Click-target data
>> Begin

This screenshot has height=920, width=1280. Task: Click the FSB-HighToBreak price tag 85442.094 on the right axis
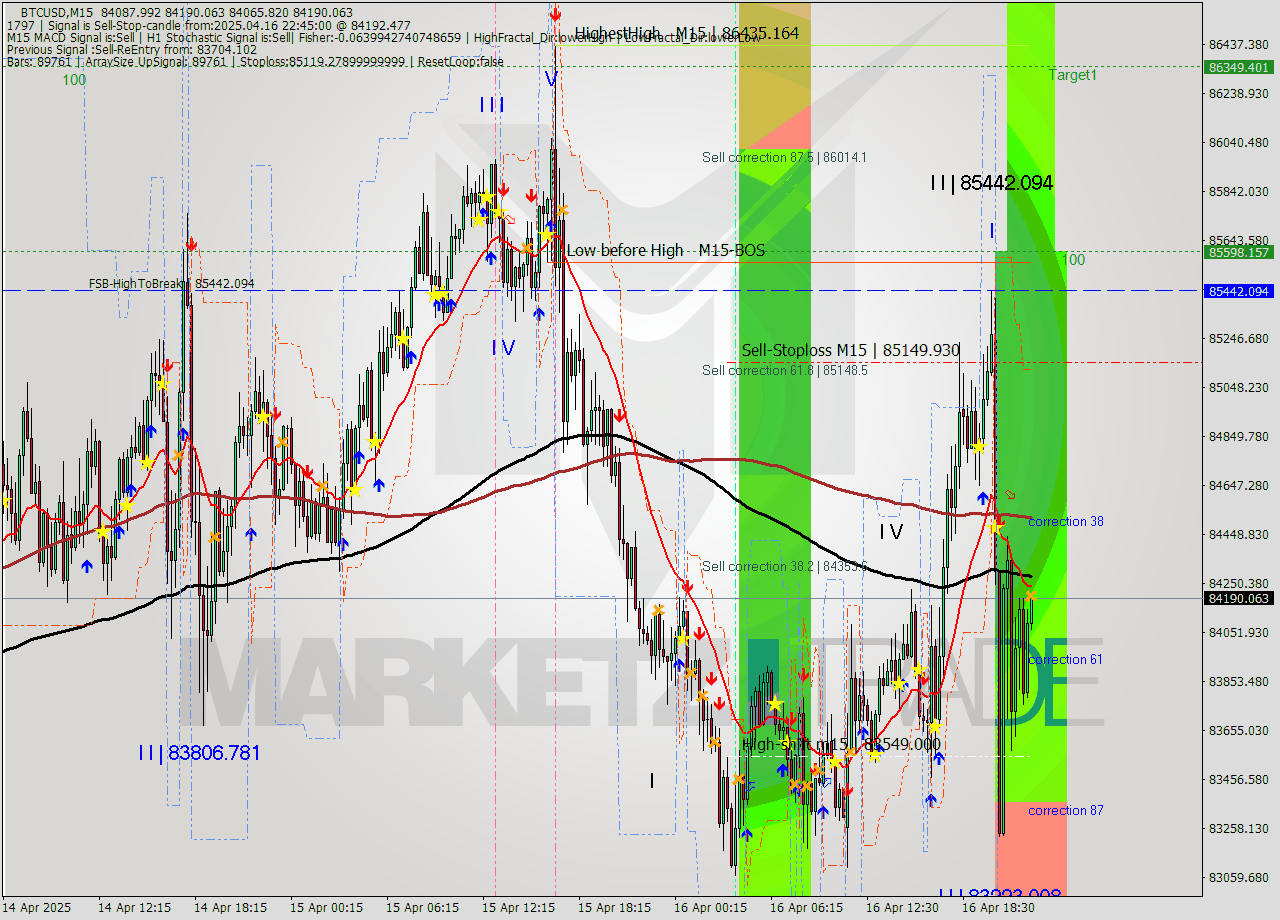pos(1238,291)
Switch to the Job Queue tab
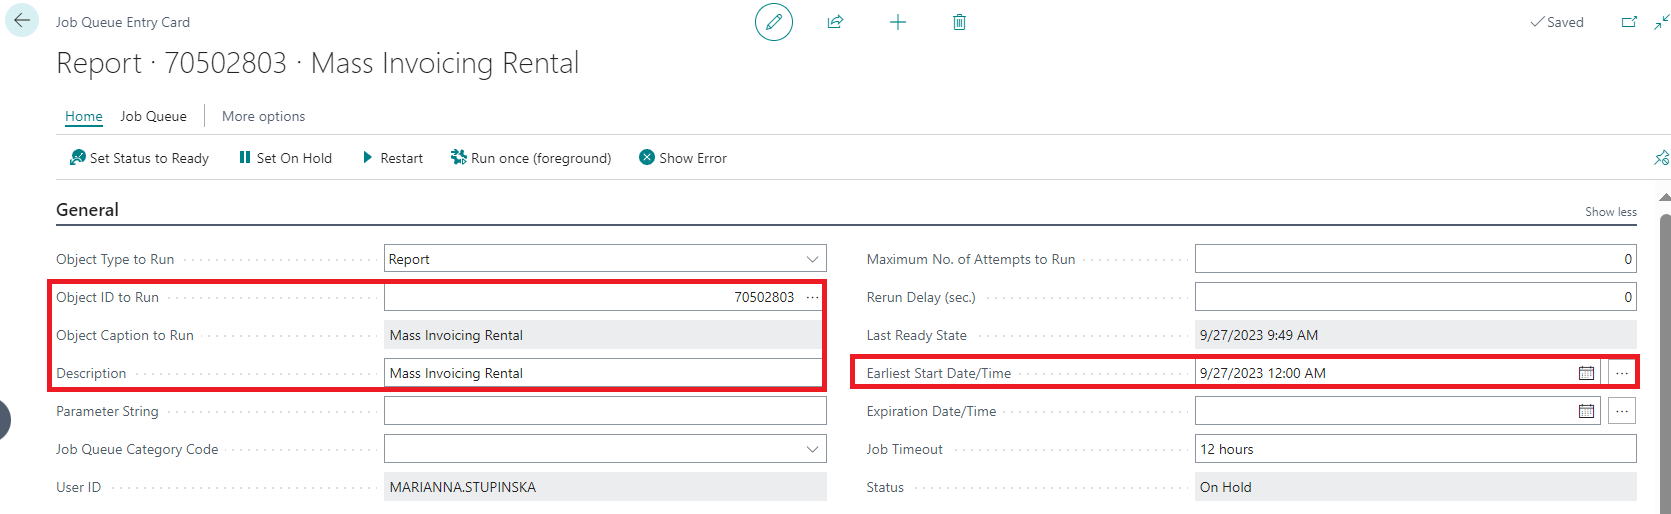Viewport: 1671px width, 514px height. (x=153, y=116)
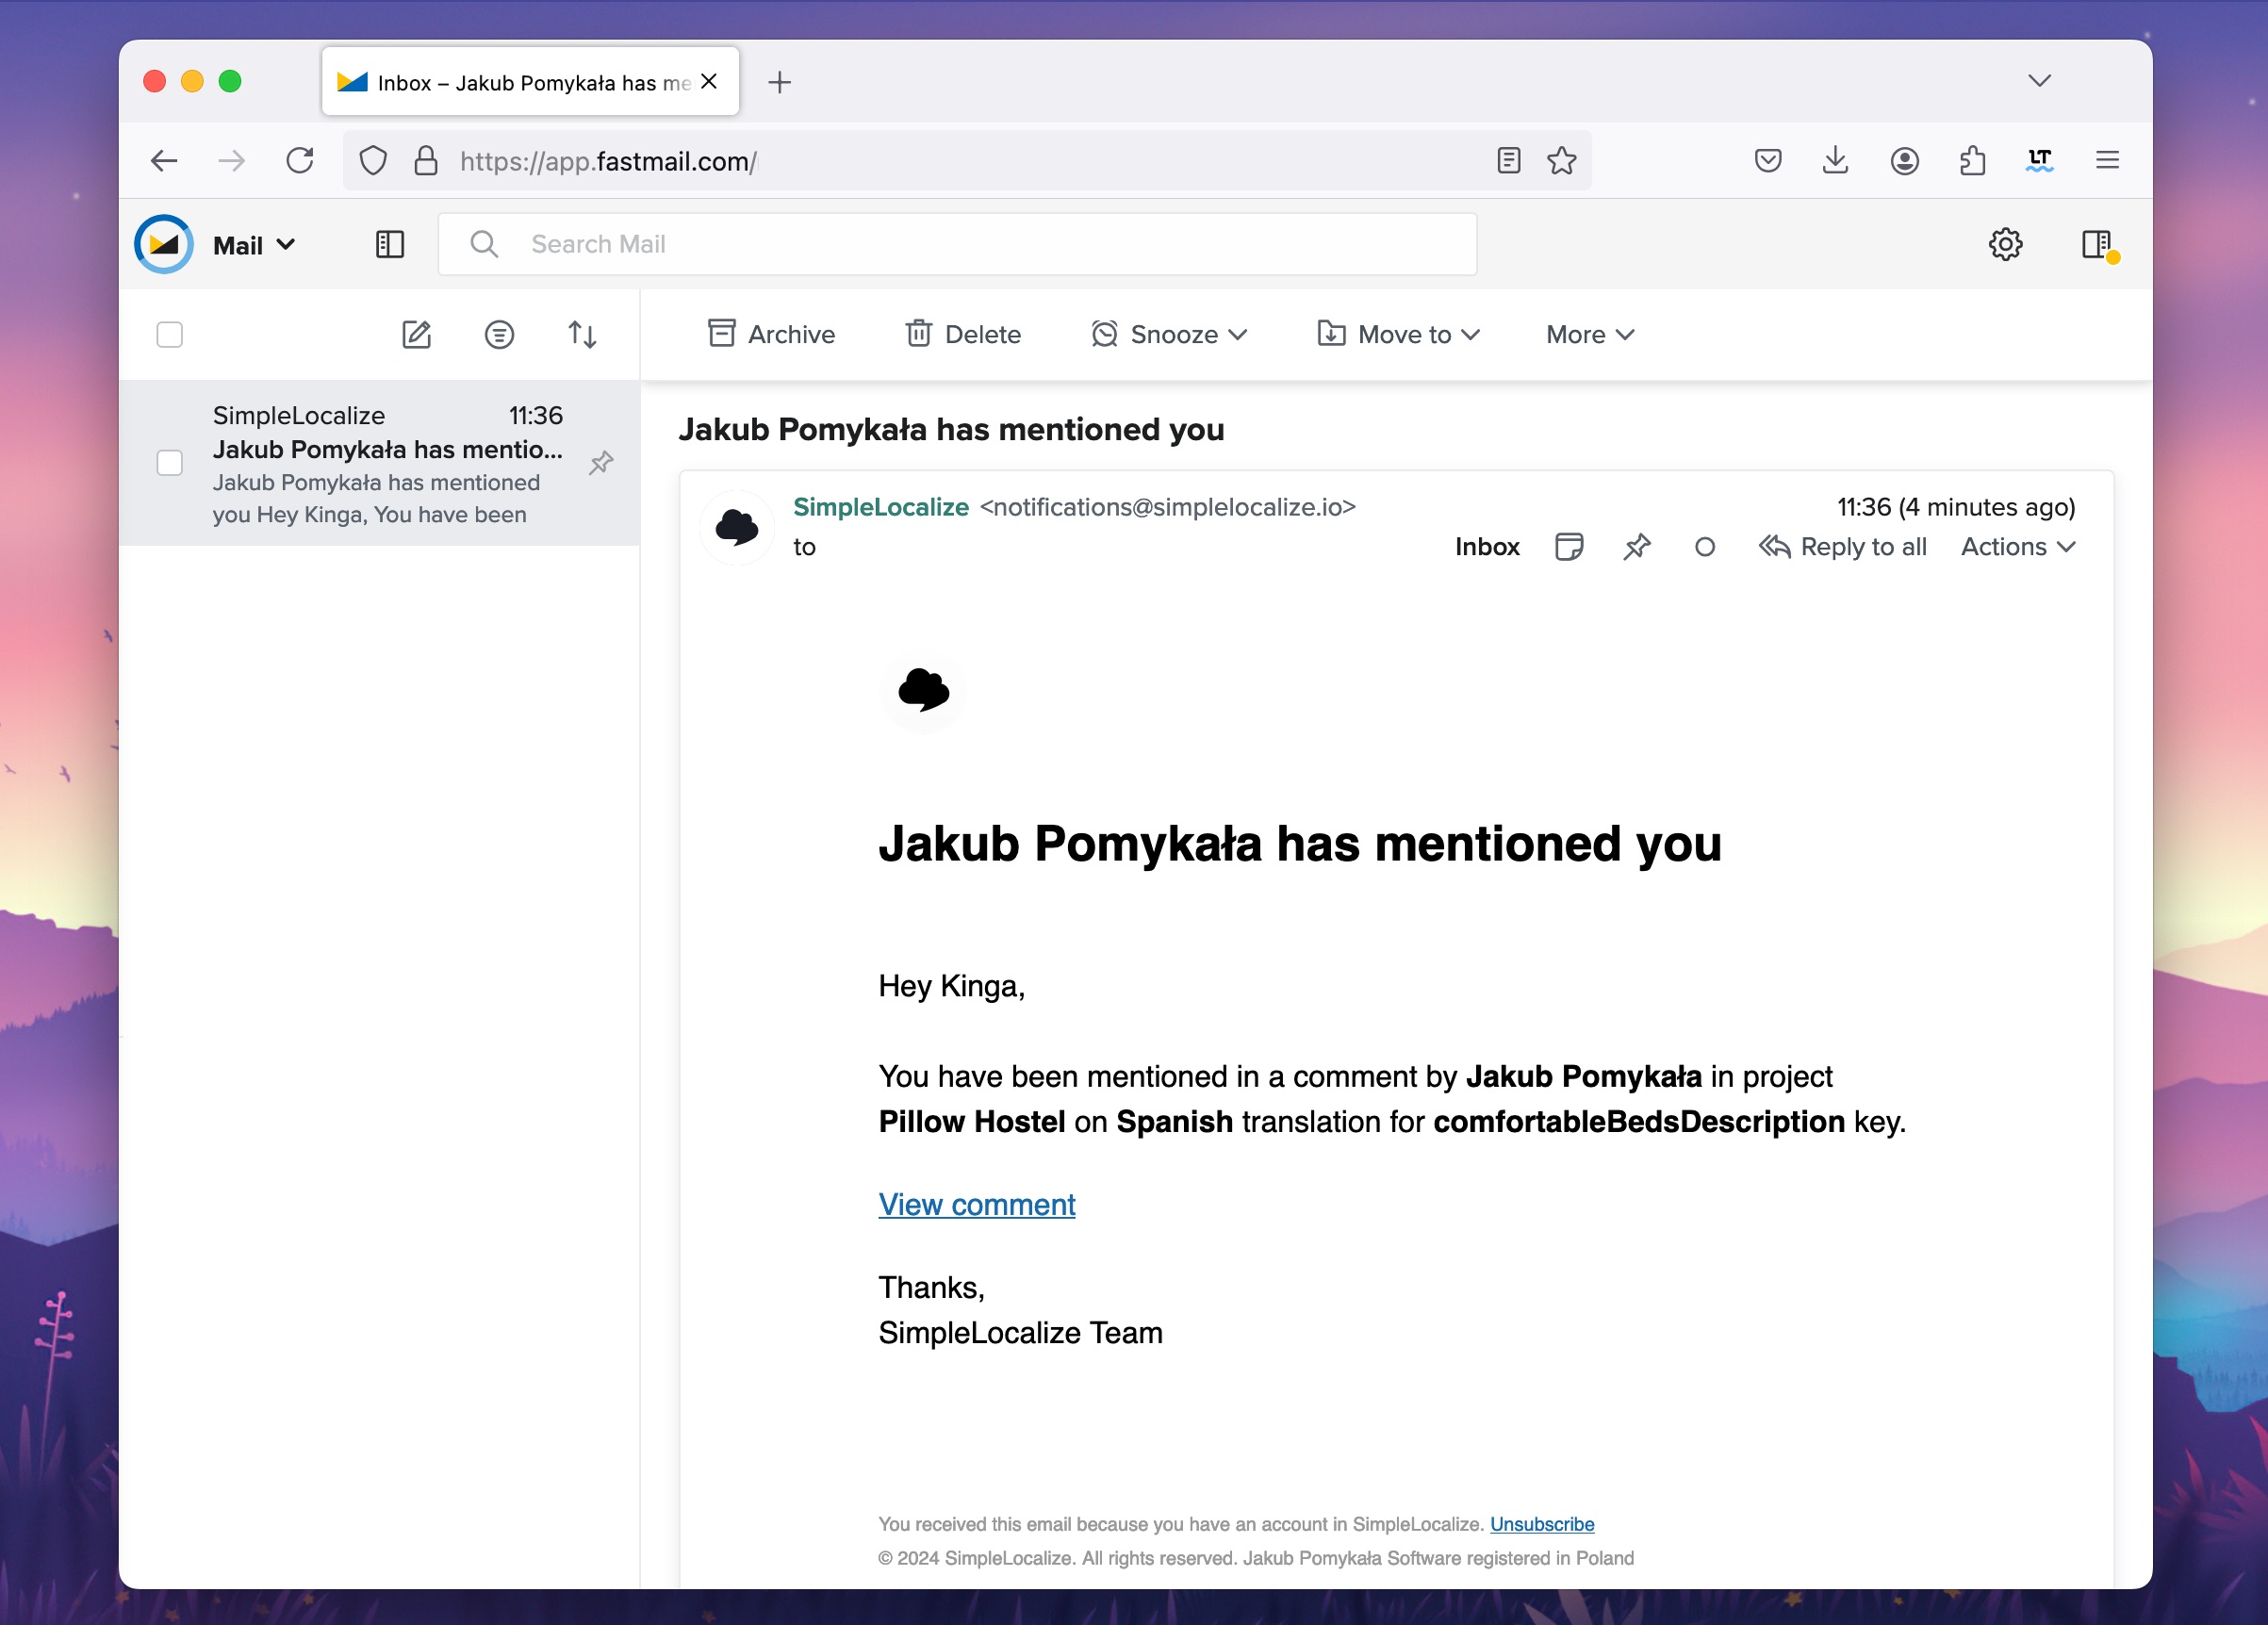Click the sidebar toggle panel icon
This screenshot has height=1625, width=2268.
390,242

>> End

Your objective: Can you rewrite all of the material with "Job Queue" renamed to "Print Queue" and nothing else changed, leaving the pictures out?

The output:
This screenshot has height=920, width=1280. Task: Click the FSB-HighToBreak price tag 85442.094 on the right axis
pos(1238,291)
Switch to the Print Queue tab
Viewport: 1671px width, 514px height. (x=153, y=116)
Click the sidebar toggle panel icon
This screenshot has height=1625, width=2268.
390,242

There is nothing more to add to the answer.